━━ SOURCE TEXT ━━

Gazetteer of Shops, Pubs, Businesses, Churches and Schools in Castlefields and Ditherington

This listing has been compiled by Peter Dunhill as part of the Walking Past Project. It does not claim to be comprehensive and may not be wholly accurate, relying as it does on memories that can be disparate. There are lots of gaps where Ditherington is concerned.

If you think you can add to the lists or correct mistakes please contact Peter Dunhill – 01743 246574 dunhill@talktalk.net This is an evolving document.

Shops

A barber’s shop – facing the Canal Tavern

Hester’s the Cobblers – shoe/boot repairs – near the canal and gasworks – he had a gammy leg and, if the weather was fine, would work outside in front of his shop

Ralph’s butcher’s shop – Cadran Place

Povey’s (pronounced Puvey) fish and chips – top of Gas House Lane (101, New Park Road)

Steeley’s Fish and Chips – (near the New Inn)

━━━
━━ ENTRIES SHOWN ━━

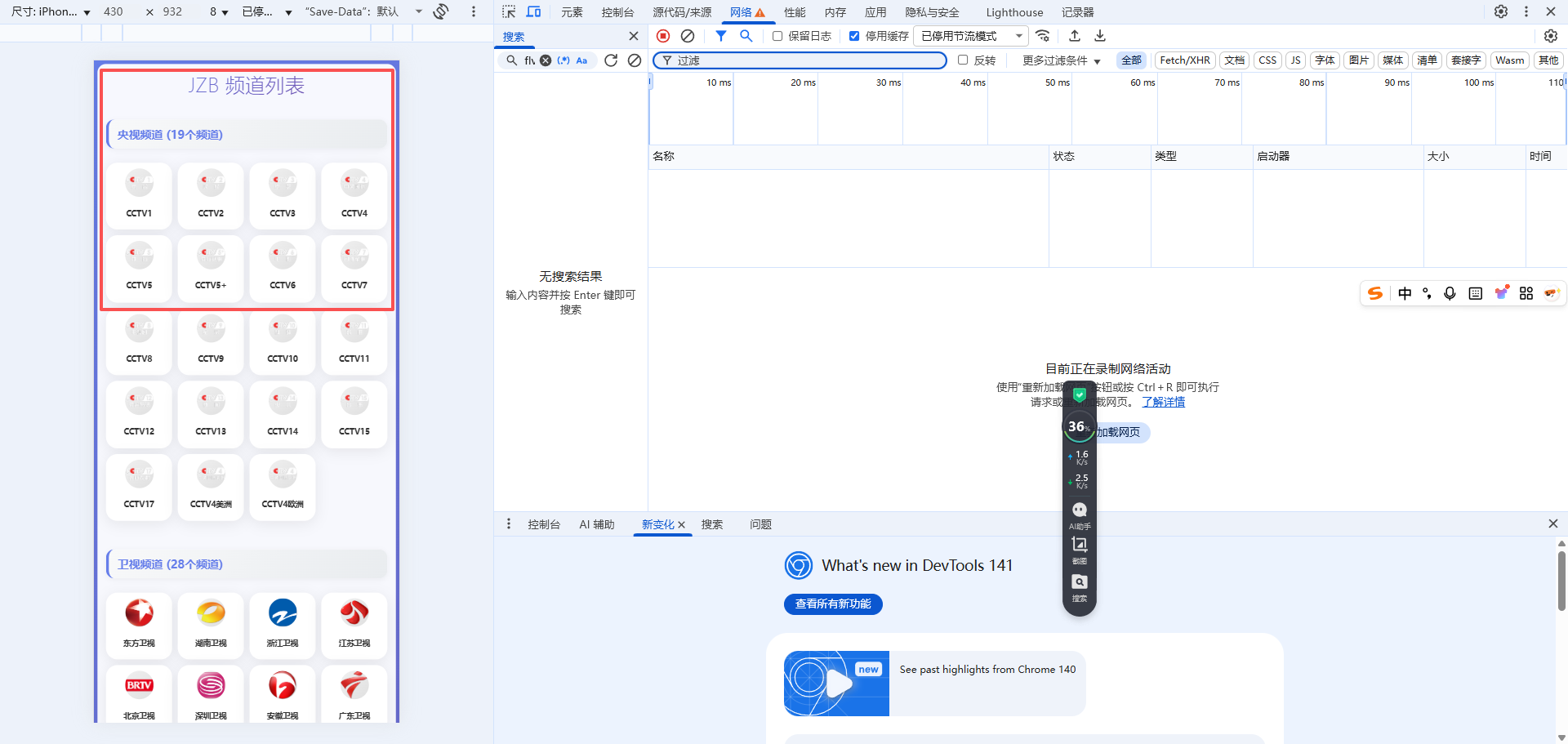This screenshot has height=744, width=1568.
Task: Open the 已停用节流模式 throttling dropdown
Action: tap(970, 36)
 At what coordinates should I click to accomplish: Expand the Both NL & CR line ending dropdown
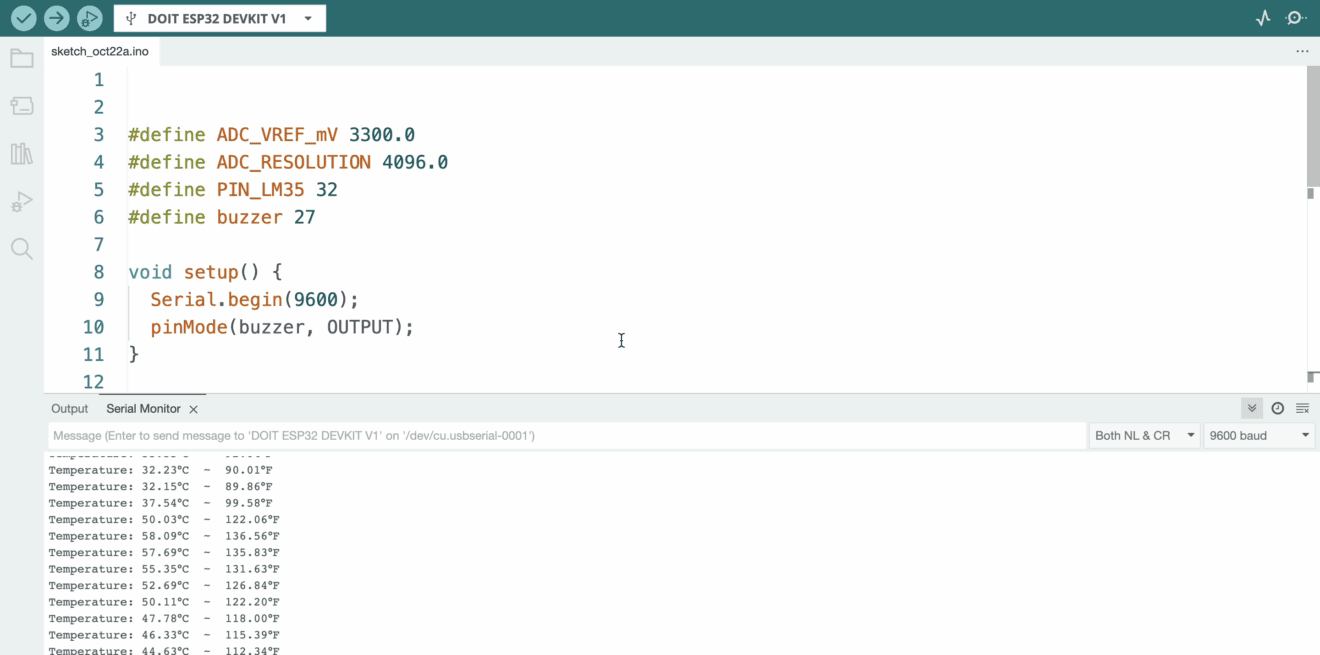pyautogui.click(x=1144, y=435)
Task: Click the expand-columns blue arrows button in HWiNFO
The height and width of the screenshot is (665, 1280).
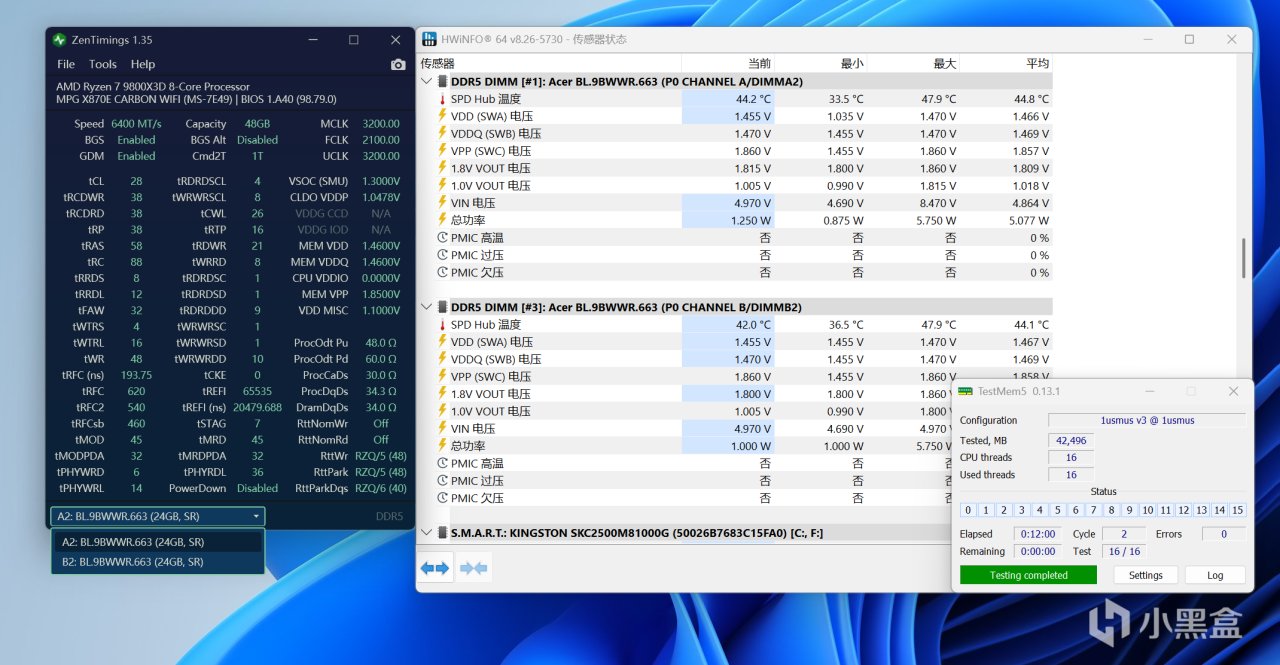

━━━
━━ ENTRIES SHOWN ━━

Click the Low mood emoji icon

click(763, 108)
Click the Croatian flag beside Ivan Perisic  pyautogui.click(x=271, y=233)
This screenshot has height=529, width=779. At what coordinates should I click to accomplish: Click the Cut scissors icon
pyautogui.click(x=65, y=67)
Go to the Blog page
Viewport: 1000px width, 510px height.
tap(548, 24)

━━━
━━ ENTRIES SHOWN ━━

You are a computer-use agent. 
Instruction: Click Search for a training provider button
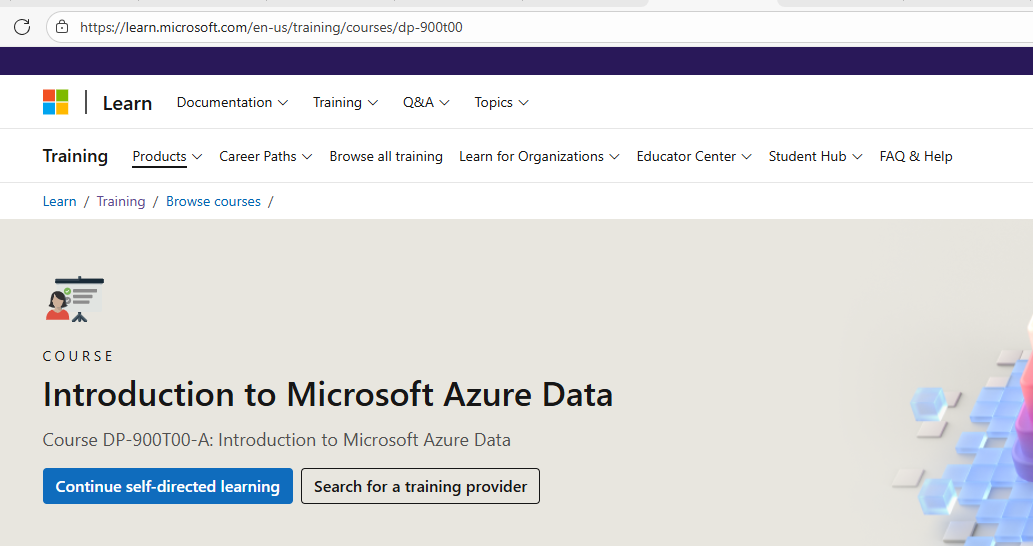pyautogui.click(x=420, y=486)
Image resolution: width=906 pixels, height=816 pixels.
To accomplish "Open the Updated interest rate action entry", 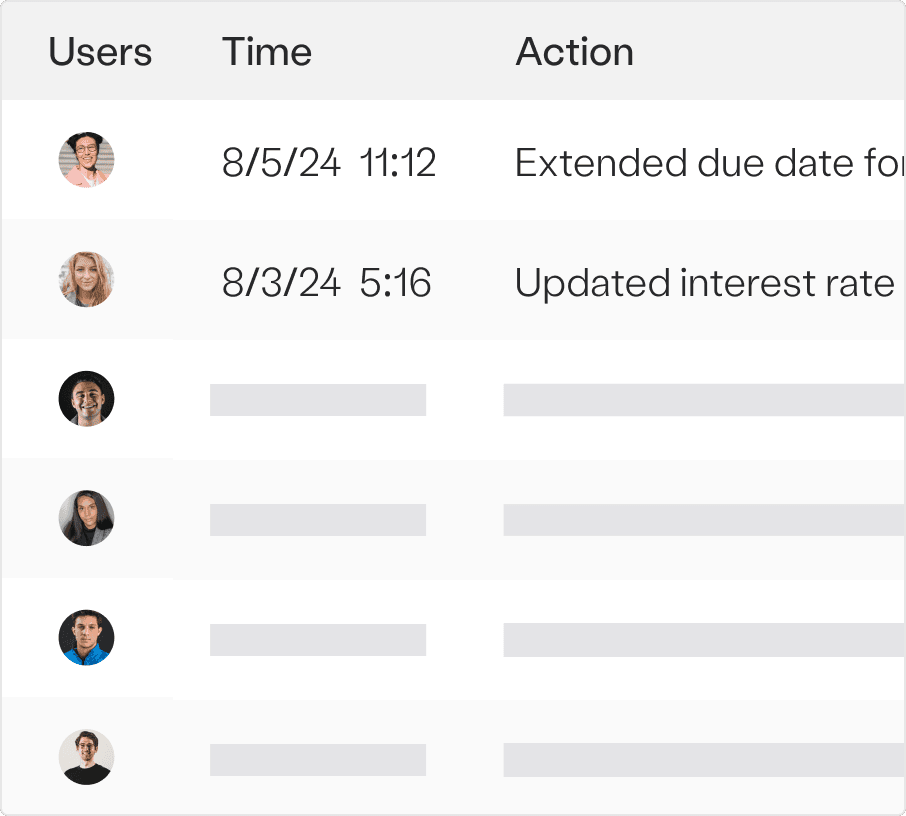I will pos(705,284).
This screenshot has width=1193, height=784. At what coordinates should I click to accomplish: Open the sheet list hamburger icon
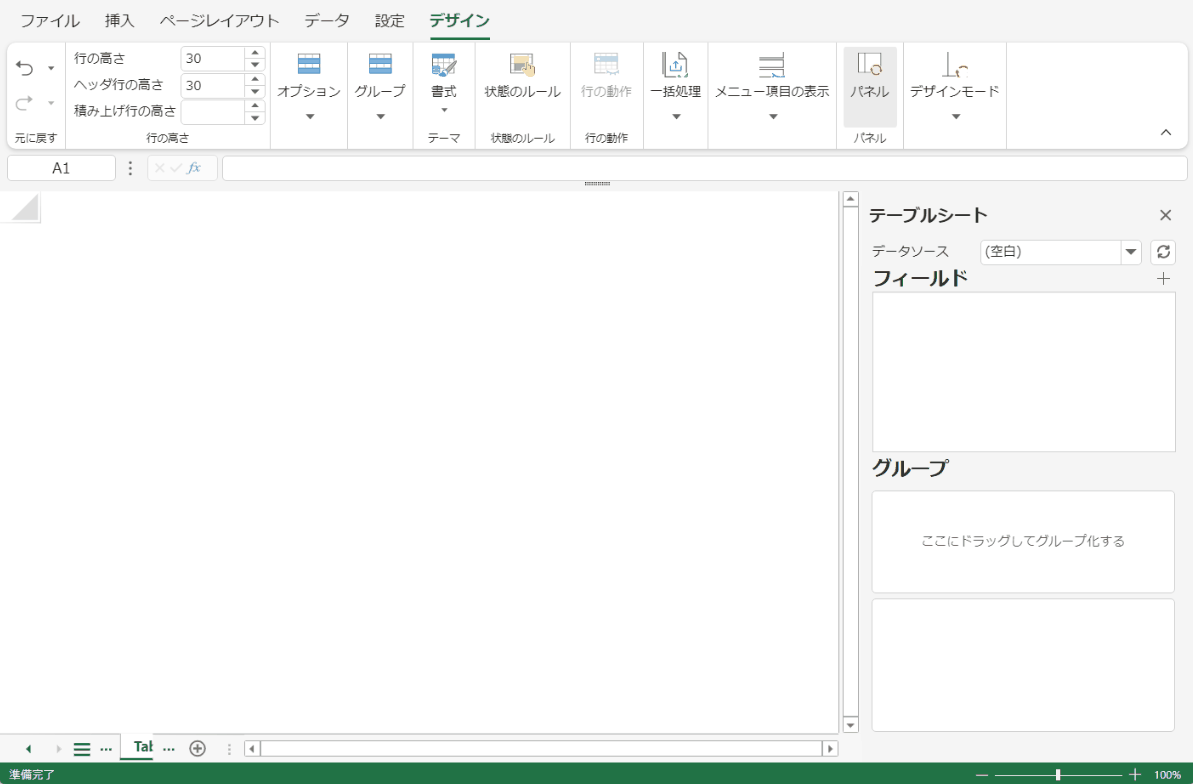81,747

━━━

EXERCISE TASK 1: Print the lines of the records exactly, starting with the line that contains "This screenshot has height=529, width=779." and going on through the line that contains "tap(548, 24)".
EXERCISE TASK 2: Pick up the Castlefields and Ditherington gazetteer where it stops and carry it forward.
The gazetteer of Castlefields and Ditherington and the records are unrelated to each other.

EXERCISE RESULT 1:
This screenshot has height=529, width=779. At what coordinates should I click to accomplish: Click the Cut scissors icon
pyautogui.click(x=65, y=67)
Go to the Blog page
Viewport: 1000px width, 510px height.
tap(548, 24)

EXERCISE RESULT 2:
The Post Office – next to the New Inn

Mrs Price (sweets) – top of Water Street

Morris’s – corner of North Street – quite a grand grocer’s, one of a small chain in the town – the manager was Mr Holder – his son became a concert pianist with Gracie Fields

Howard’s – next door to Morris’s

Griffiths’ – general grocer’s – Mr Griffiths thought his shop was grander than Morris’s – top of North Street

Hegarty’s Butcher’s – top of Benyon Street

There was a butcher’s on this corner from at least 1871 including Mr Nevitt (1871), Mr Rowlinson (1880-1896), Mr Holl (1896-1930s), Mr G Lewis (1930s-1950s), Mr Hegarty (1950s-closure in 1971)

Darlow’s – general grocer’s – New Park Road (about where New Park House is now)

Mr Reynold (blind ex-serviceman) – made sweets at home on corner of Queen Street and John Street – sold them in the market in town

(Joe)Turner’s Newsagents and also barbershop, umbrella repairs and (on the quiet) a bookie’s agent – 1, Benyon Street

Powley’s the Electrician – Queen Street

Assafs’ (an Armenian family who came over after 1918) sweetshop, next to the All Saints Church on North Street. Smelt of paraffin and the ‘east’ –allegedly sold balls that came over the wall from All Saints Infants’ School behind them

County Stores – corner of North Street and Queen Street

Mrs Knott’s – sweets and small grocery items – Dorset Street also known as ‘the little shop’

Miss Ellis – ????? New Park Road (where???)

Cooperative Stores – Castle Foregate or Castle Gates?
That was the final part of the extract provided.